Ammie's Unbeatable Beef Stroganoff

I had the most wonderful melt-in-your-mouth Stroganoff last night at my friend Ammie's house. It was so good, I had seconds, and I am not a beef girl. This happens to be one of my husband's favorite meals. I have never found a recipe that was: a) better than the restaurants make it, and b) worthy of making twice. And I should add... one that doesn't have catsup in it! So, if you are looking for a great comfort food that will make it seem like you slaved (ok, it isn't really quick - you will have to work some) all day... this is the ONE! It's a man thing!

  • 1.5 lbs. top sirloin steak
  • 1.5 tsp. salt
  • 1/8 tsp. garlic salt
  • 1/2 tsp. paprika
  • 1/8 tsp. pepper
  • 1/4 cup butter
  • 1/2 sm. onion, diced
  • 1/2 pkg. fresh sliced mushrooms
  • 1/2 cup merlot
  • 2 tsp. Worcestershire sauce
  • 1 cup water
  • 2 beef bouillon cubes
  • 1 bay leaf
  • 1 3/4 cup sour cream
Trim fat from steak. Cut steak into 3/4 inch cubes. Mix salt, garlic salt, paprika and pepper in a large bowl. Toss steak in spice mixture. Melt butter in a large deep skillet.
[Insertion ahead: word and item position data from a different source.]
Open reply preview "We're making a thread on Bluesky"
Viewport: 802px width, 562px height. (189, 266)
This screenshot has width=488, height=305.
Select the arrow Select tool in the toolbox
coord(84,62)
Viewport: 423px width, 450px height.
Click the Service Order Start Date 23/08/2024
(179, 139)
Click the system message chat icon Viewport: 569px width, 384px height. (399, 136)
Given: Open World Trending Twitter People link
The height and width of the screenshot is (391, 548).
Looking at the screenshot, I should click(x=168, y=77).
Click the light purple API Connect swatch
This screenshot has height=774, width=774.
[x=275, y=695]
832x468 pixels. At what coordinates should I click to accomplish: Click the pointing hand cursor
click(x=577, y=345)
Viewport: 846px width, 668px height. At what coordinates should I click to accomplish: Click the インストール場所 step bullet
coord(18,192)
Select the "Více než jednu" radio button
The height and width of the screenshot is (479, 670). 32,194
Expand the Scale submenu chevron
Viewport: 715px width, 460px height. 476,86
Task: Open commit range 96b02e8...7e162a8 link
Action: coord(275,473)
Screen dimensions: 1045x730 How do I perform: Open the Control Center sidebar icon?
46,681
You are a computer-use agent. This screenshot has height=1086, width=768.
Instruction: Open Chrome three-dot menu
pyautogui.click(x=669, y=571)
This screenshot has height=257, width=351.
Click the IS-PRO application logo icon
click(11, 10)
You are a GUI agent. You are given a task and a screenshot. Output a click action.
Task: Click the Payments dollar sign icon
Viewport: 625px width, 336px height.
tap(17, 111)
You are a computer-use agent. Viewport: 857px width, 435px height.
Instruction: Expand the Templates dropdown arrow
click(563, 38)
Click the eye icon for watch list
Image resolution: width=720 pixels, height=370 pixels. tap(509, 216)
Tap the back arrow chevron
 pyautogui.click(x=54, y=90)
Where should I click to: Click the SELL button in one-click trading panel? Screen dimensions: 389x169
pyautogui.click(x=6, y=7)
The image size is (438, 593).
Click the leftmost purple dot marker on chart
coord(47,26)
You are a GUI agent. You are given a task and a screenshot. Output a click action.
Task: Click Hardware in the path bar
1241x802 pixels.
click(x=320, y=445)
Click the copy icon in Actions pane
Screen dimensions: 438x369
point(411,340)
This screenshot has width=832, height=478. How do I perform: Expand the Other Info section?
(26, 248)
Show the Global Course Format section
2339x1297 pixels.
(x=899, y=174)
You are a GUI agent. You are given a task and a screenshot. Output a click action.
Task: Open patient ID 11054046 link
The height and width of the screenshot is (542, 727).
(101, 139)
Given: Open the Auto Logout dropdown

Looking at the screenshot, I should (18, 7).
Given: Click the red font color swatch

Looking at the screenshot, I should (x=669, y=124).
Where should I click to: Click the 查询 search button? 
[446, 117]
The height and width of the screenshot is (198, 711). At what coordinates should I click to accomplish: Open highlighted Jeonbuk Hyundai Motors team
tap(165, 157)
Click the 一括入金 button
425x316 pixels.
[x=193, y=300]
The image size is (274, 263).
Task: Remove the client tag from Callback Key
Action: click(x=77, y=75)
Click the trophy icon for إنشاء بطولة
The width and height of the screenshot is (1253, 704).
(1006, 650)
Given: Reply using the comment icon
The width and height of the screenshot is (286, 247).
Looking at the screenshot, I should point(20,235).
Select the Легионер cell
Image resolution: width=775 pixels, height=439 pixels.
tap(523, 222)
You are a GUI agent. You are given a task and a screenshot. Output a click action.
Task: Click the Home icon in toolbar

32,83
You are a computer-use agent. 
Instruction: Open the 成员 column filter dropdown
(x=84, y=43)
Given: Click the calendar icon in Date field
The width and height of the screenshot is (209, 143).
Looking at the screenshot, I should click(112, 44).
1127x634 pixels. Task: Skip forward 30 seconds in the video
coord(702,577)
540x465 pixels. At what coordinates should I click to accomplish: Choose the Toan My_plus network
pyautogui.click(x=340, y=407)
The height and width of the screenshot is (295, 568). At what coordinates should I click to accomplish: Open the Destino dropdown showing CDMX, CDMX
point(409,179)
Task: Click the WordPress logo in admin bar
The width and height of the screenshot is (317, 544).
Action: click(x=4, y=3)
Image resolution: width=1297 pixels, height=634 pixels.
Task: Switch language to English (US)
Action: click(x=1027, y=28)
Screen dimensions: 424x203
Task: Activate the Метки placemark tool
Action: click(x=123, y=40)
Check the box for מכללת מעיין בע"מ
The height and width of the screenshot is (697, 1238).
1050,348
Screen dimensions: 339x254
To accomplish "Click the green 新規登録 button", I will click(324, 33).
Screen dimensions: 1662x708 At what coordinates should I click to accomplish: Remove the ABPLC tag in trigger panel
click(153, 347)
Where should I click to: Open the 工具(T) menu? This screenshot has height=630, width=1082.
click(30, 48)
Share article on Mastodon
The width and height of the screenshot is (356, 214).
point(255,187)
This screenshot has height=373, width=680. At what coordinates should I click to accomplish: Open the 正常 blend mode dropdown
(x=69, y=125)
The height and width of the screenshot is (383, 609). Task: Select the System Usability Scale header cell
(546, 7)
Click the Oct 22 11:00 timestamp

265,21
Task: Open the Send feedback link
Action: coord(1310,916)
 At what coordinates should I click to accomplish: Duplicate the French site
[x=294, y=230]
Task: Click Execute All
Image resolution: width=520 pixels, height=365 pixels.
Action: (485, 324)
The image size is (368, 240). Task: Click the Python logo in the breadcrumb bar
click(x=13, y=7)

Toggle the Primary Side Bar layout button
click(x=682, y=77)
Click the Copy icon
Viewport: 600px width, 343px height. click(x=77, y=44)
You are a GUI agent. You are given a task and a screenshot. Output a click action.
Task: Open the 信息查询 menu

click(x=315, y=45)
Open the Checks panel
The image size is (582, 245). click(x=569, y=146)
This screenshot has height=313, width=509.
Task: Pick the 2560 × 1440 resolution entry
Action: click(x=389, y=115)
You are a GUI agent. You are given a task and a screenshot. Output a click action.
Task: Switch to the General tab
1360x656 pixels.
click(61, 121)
Brown steak in butter on high heat, stirring frequently until most liquid has evaporated (about 20 minutes). Add onion and cook until tender (3-4 minutes). Add wine and continue to cook over medium-high heat until mostly evaporated. Add Worcestershire Sauce. Heat water and bouillon and add meat. Add bay leaf. Cover and reduce heat. Simmer on low for 1.5 hrs. Add sour cream and heat through, stirring constantly.

Serve over noodles, rice, or creamed and buttered mashed potatoes.

1 comment:

Sprittibee said...

I cooked Ammie's Stroganoff last night for Kevin for the first time. He had THREE helpings of it. I didn't have the merlot, so I used sherry instead. Turned out fine anyway. I also would double the meat spices and add four tablespoons of flour to coat the meat before you fry it. It adds a nice thickness to the sauce when you throw the leftover flour and spices in the butter as well. I LOVE this recipe.